Tuesday, June 06, 2006

Joshua, Farewell

He snuck over twice a week -- the nights he worked late shift -- and we thrashed about throughout the constant blizzards. That winter had set a record for snowstorms and below-freezing temperatures. But I couldn't have cared less. I was never ... cold for long. He was my warmth, my fuel.

I don't remember a lot of talking. His best efforts consisted of little sounds, his own barely audible language. It was mostly the looking up at me from beneath his bangs. It hurt him to try and put words together. All he could commnicate was in his eyes: Take care of me. I can't get that from her or anybody else. What more did we have to say? "Eighty-six the scampi?"

One night after we did it and were drying out on top of the blankets, he sat upright.

"The one thing is - don't ever tell anybody about this."

Well it was way too late to tell me that. That little pony had left the barn two weeks into our affair. What else was there to gossip about with my pals.

But I nodded.

"Especially her. Especially her."

As Spring finally broke through the icy suburban sidewalks, our momentum stopped. Nothing was really wrong. We had just stalled and I knew it wouldn't travel much further. So we coasted. We were still there for each other, just talking even less.

One day, I was standing in my kitchen ironing a shirt before the lunch shift. All of a sudden I heard someone running up the back stairs. Not running -- stomping. There was violence even in the sound of it. The Nazis had found our secret attic.

But it was no foreign militia. It was him. He burst through the screen door, and there was someone I'd never seen before coming at me. He pushed over the ironing board and the hot iron went flying and that's when I really get scared.

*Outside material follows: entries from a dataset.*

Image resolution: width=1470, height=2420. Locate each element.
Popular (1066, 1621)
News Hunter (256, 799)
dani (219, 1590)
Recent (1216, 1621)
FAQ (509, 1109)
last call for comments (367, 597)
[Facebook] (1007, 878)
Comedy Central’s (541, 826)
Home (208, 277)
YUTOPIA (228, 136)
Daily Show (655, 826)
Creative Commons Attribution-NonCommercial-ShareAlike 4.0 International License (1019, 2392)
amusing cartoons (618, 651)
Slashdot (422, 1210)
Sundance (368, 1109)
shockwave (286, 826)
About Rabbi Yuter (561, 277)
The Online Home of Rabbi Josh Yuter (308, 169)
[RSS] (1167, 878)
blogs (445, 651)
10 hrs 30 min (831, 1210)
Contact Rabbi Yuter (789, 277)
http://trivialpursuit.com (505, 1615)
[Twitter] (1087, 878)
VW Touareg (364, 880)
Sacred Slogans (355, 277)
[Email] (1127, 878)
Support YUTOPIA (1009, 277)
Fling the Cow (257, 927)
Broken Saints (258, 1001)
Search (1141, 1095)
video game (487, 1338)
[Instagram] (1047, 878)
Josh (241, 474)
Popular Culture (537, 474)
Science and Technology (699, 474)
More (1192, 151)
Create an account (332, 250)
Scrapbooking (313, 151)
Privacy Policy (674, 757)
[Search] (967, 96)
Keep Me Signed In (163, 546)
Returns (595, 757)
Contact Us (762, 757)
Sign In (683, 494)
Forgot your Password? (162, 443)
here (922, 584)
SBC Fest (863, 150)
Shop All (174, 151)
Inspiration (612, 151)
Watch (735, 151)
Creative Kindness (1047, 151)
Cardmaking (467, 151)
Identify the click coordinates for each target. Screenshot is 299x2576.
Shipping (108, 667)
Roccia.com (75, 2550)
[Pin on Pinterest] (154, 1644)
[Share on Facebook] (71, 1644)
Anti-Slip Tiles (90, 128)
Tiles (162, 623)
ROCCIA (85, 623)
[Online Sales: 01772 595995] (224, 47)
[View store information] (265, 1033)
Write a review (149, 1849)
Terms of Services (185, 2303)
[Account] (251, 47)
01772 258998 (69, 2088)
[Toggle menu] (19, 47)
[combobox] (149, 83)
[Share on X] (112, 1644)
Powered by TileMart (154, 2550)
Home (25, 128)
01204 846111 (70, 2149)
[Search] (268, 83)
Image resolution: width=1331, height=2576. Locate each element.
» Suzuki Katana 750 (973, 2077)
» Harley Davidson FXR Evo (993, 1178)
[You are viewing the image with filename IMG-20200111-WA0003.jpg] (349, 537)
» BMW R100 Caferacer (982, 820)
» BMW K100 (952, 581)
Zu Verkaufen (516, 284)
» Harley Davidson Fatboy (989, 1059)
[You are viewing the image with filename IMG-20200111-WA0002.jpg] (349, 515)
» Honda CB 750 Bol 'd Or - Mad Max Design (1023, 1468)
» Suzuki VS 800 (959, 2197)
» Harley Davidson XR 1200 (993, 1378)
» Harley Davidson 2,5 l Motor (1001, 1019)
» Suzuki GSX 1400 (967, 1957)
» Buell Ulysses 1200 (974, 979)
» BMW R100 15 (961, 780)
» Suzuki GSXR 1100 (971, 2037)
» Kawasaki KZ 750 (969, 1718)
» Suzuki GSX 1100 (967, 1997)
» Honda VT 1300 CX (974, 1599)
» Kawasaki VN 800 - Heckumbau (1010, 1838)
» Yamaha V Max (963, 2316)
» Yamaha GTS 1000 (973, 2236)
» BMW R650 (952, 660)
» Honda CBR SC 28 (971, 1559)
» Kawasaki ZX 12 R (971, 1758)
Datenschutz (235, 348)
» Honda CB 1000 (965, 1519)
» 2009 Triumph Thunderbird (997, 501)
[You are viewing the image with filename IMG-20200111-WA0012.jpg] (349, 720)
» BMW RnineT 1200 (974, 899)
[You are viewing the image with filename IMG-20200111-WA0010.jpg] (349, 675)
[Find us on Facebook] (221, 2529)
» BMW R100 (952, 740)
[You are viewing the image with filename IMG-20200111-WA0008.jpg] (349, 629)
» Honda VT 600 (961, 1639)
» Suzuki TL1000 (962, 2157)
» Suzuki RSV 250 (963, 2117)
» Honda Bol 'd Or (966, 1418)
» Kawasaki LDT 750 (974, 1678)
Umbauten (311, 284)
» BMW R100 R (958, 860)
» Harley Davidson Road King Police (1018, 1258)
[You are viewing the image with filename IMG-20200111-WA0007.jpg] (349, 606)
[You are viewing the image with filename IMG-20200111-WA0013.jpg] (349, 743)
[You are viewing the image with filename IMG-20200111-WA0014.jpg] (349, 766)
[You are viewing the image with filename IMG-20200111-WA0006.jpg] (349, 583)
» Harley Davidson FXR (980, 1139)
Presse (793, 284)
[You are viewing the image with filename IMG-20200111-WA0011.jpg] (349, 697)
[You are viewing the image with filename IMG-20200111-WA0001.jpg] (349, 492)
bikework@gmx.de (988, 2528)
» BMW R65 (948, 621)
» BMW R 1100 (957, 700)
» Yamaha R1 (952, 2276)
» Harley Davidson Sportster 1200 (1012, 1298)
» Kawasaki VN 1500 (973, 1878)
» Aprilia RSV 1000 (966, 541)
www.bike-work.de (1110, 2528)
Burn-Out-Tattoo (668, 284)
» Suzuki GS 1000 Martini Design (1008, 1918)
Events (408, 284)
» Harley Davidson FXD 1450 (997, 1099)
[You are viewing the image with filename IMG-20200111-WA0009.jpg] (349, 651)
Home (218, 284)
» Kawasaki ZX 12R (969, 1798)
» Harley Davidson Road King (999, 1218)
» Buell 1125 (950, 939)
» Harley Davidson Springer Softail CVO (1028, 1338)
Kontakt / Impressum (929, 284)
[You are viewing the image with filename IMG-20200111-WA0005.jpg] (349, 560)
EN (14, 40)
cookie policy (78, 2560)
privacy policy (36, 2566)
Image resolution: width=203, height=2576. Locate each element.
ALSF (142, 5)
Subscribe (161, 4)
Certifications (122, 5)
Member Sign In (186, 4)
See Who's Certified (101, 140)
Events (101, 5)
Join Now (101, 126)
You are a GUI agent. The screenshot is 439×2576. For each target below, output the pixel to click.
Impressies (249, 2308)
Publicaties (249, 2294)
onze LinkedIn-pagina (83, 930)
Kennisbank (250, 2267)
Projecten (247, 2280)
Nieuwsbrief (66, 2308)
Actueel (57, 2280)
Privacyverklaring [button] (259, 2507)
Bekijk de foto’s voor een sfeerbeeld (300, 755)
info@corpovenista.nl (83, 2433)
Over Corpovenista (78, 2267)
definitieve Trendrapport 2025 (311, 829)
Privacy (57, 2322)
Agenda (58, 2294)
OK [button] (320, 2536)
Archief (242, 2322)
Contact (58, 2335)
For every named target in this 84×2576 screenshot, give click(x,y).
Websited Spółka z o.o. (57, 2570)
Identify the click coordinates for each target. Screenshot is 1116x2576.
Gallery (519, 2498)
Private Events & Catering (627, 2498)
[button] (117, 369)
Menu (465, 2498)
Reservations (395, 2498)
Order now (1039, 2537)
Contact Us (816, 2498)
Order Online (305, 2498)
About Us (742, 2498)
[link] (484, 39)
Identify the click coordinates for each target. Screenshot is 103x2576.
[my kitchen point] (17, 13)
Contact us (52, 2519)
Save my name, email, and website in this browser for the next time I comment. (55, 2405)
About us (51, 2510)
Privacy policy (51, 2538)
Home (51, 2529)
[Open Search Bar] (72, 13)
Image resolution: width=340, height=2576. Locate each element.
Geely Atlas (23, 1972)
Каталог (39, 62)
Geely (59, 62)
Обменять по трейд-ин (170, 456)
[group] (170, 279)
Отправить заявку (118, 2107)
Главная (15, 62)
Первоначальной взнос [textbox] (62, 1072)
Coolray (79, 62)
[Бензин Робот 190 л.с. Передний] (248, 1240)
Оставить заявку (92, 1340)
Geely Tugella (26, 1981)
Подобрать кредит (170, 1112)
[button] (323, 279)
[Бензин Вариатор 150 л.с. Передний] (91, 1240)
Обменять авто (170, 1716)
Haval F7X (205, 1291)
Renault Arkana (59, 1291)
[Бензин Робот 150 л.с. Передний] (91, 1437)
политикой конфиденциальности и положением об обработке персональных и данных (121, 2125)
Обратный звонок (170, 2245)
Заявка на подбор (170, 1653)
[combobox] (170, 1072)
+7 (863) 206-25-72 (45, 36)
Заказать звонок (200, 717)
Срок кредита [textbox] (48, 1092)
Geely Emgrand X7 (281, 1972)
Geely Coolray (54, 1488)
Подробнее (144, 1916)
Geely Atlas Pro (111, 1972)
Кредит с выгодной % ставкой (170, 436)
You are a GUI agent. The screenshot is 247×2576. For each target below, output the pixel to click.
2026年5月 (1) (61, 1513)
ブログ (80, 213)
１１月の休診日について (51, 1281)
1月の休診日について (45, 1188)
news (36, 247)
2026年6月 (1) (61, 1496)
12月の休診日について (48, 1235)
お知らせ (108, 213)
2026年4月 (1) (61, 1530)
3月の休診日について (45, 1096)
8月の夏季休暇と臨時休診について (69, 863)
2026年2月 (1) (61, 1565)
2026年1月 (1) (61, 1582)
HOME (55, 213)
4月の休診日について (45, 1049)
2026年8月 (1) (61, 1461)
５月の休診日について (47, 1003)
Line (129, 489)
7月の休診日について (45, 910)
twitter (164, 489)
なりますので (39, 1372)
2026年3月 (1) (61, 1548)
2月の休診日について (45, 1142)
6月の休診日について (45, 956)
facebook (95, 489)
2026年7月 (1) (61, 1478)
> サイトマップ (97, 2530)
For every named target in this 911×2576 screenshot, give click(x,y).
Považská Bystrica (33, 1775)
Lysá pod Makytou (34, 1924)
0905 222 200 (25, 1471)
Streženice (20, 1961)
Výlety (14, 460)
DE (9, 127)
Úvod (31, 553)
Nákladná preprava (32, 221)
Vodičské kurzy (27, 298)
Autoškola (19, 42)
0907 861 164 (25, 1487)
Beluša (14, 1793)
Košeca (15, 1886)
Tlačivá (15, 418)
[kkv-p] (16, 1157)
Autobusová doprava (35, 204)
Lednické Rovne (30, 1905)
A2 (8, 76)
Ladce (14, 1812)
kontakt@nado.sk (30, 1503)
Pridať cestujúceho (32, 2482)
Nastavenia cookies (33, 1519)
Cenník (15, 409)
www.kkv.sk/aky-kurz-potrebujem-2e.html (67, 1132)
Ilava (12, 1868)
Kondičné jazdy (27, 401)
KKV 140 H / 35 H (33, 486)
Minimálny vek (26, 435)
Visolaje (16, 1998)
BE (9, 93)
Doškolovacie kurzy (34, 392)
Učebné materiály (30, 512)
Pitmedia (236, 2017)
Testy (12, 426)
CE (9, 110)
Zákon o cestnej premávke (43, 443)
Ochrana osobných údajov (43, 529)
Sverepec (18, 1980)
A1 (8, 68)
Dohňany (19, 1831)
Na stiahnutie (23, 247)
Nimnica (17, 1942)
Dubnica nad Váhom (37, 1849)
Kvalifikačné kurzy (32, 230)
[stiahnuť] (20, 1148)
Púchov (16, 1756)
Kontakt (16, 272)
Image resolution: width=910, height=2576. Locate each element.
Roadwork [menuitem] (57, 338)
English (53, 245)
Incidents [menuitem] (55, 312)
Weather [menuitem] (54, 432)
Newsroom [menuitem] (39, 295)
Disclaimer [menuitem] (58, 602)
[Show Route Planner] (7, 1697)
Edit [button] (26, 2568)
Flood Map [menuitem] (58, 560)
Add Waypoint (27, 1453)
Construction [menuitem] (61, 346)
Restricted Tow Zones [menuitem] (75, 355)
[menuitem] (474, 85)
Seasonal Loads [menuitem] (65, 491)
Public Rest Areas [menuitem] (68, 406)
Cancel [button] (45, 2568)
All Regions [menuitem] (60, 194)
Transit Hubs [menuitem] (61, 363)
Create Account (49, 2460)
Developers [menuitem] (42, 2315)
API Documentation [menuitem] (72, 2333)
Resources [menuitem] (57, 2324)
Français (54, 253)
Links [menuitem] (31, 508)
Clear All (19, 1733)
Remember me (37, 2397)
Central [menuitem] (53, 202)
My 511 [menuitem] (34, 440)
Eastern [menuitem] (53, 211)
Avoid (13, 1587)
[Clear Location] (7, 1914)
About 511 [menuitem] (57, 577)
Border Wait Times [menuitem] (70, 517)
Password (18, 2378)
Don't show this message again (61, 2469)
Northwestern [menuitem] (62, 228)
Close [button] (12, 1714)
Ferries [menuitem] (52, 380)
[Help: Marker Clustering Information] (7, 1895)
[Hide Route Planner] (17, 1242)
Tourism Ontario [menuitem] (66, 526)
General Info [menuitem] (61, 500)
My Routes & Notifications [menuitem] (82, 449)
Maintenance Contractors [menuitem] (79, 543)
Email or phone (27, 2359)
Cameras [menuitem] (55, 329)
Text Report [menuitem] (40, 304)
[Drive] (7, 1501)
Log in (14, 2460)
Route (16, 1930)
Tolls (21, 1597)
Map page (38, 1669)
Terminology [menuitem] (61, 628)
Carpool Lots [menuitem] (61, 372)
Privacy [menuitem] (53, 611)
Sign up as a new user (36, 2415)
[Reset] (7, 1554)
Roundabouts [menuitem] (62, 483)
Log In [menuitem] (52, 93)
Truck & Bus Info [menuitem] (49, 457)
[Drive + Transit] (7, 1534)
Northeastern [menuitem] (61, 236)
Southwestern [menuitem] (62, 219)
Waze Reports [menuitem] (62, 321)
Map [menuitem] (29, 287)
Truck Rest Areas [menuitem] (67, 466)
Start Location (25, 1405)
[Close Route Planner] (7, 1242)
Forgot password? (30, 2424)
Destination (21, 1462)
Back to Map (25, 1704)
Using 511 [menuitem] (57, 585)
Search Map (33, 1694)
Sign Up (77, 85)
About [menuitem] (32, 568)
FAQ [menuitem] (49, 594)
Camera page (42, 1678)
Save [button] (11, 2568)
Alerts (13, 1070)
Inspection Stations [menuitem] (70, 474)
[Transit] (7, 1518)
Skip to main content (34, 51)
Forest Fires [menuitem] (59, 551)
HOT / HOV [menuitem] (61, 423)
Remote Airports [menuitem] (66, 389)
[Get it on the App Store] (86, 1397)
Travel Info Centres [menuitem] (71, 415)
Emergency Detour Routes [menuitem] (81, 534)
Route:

I could see from the blood in his eyes this was not about some trouble at work, some bad news from home. This was about me. I took a step back. He came toward me and pushed me back against the wall. I felt the solidness of his shoulders as I tried to steady myself against his attack.

"She knows! Who did you tell? Who? How does she know?"

He words battered me. And then the final stroke.

"I could just kill you ---"

I believed he could. I didn't know if he would. I had never seen someone that enraged and that kind of fury was certainly never unleashed on me. I glanced peripherally at what I could hit him with if it came to that. He grabbed my shirt and pulled me in so close that he could have kissed me.

"Don't you ever - ever - talk to me again. Don't come near me. You've ruined everything."

He backed up without breaking eye contact but it was still not safe. I could feel it. He was just waiting for me to breathe before he came back to finish me. But I never breathed, and finally he left. As the door slammed I locked it after him.

He gave notice to the Manager, some bullshit about a death in the family, and left after the weekend. A week later, Emily left. I don't know what happened with them. I doubt if she could have given him what he needed, especially now that his secret had slipped out. There had been so much deception between us, a blizzard of lies. Lost in the raging winter storm he could never hear his own thoughts and sort through what was real for him, what was right.

But one thing was true. There was a death in the family.